Исследователи творчества Гоголя считают, что здесь, в Москве, в начале 1840 года были отделаны «Тяжба» и «Лакейская». Безусловно, шла работа и над «Мертвыми душами». В их тексте можно проследить ряд московских впечатлений. Биограф Гоголя В. И. Шенрок пишет: «Примеров же ясных указаний на известную местность, произведшую впечатление на Гоголя, или на событие можно привести довольно много»30. Иногда изменялся даже готовый текст поэмы. Так, например, в шестой главе первоначально неясное и расплывчатое описание деревни Плюшкина в последующей редакции уже исходит из конкретной московской местности, что особенно любопытно, соседствующей с домом, где в то время жил С. Т. Аксаков: «Заглянул бы кто-нибудь на рабочий двор, где под крышами, сараями лежали целые сотни поделанных на запас колес, бочек, ведер, которые никогда еще не употреблялись, — ему бы показалось, что пришел в ту широкую часть Москвы, где в воскресный день, начиная от Плющихи до Смоленского рынка, все занято торгом деревянной посудой, навезенной мужиками окрестных деревень, где крашеное и некрашеное дерево темнеет и желтеет вплоть до самого Дорогомиловского моста». В окончательной (печатной) редакции мы находим уже новую картину: место действия переносится в Москву же, но на щепной двор.

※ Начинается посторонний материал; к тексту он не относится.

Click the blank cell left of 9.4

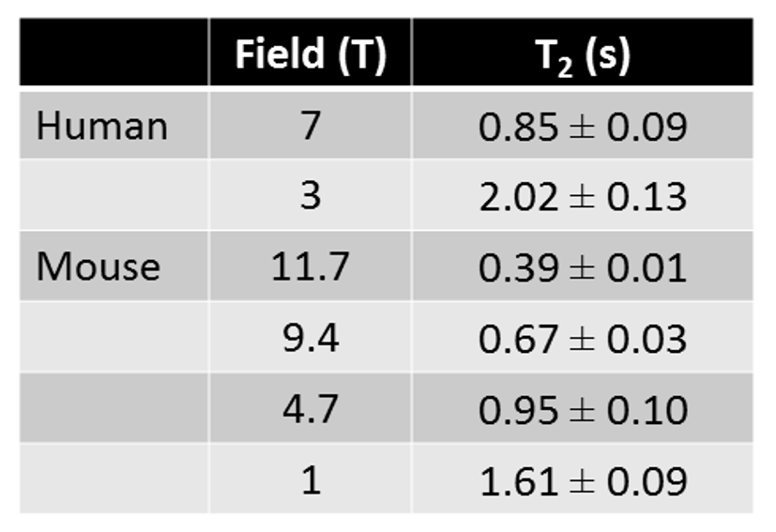click(x=114, y=338)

Очевидно, Гоголь искал подходящей иллюстрации своему описанию в форме сравнения и именно с этой целью делал наблюдения в разных пунктах Москвы, меняя, может быть, не раз составленный план и уже готовый текст задуманного описания31.

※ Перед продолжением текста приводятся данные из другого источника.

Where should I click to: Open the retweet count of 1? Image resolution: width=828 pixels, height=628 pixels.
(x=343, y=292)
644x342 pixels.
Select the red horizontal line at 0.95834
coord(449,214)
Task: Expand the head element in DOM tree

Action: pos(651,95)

В. В. Каллаш полагает, что живописные вывески, так красочно описанные Гоголем в первой главе поэмы и которые как бы характеризуют город N, где развертываются события первого тома «Мертвых душ», имеют безусловно в основе московские оригиналы. Он считает, что эти строки гоголевской поэмы есть результат живых наблюдений, в доказательство чего приводит документальное описание московских вывесок в «Молве». Действительно, и тематика и изображения вывесок здесь настолько родственны, что трудно не согласиться с тем, что Гоголь описывал лично им подмеченное и отобранное как своеобразную и типичную деталь32.
«Далее, в одиннадцатой главе первого тома, автор говорит о том, что, наконец, после долгих приготовлений, „представилось Чичикову поле гораздо пространнее: образовалась комиссия для построения какого-то казенного, весьма капитального строения“». В первоначальных редакциях находится более прямое указание на то, какую именно комиссию разумел здесь Гоголь: это была именно комиссия при построении храма Спасителя в Москве («Составилась комиссия постройки храма Божия»). «Комиссия, — говорится в первоначальной полной редакции, — как водится, подвизаясь с ревностью и усердием, приступила к делу. Но климат что ли мешал или огромность храма была причиною, только целые четыре года равняли они место для фундамента, и все еще ни один кирпич не был выведен; но зато явление случилось другого рода: фундамента не выводили, а в других частях города очутилось у каждого члена комиссии по каменному дому в три этажа весьма недурной гражданской архитектуры»33. Как видим, эта редакция, измененная впоследствии, очевидно, по цензурным обстоятельствам, почти в точности передает существо негласного процесса комиссии по сооружению храма — памятника Отечественной войне 1812 года на Воробьевых горах, от которого так жестоко пострадал совершенно невиновный архитектор А. Л. Витберг34. Многогранно и разносторонне вплетает Гоголь московский материал — события, типичные детали, жанровые сцены — в прихотливую ткань своей поэмы.
Уже с конца марта 1840 года он начинает готовиться к новому отъезду за границу. Стесненный в средствах, он в прибавлениях к № 28 «Московских ведомостей» помещает публикацию о желании найти себе спутника. Объявление это было повторено в № 29 и № 31. Небезынтересен черновой текст этого объявления: «Некто, не имеющий собственного экипажа, желает прокатиться до Вены с кем-нибудь, имеющим собственный экипаж, на половинных издержках. Оный некто — человек смирный и незаносчивый: не будет делать во всю дорогу никаких запросов своему попутчику и будет спать вплоть от Москвы до Вены. Спросить на Девичьем поле, в доме Погодина, Николая Васильев[ича] Гоголя»35. Однако шутливый тон этого объявления оказался неприемлемым для цензуры. В. С. Аксакова писала братьям 16 апреля 1840 года: «Гоголь ищет попутчика и объявлял в газетах о том, только не тем смешным объявлением… вообразите, что этого не пропустили»36. Гоголь был вынужден сохранить в тексте объявления лишь сугубо деловую часть.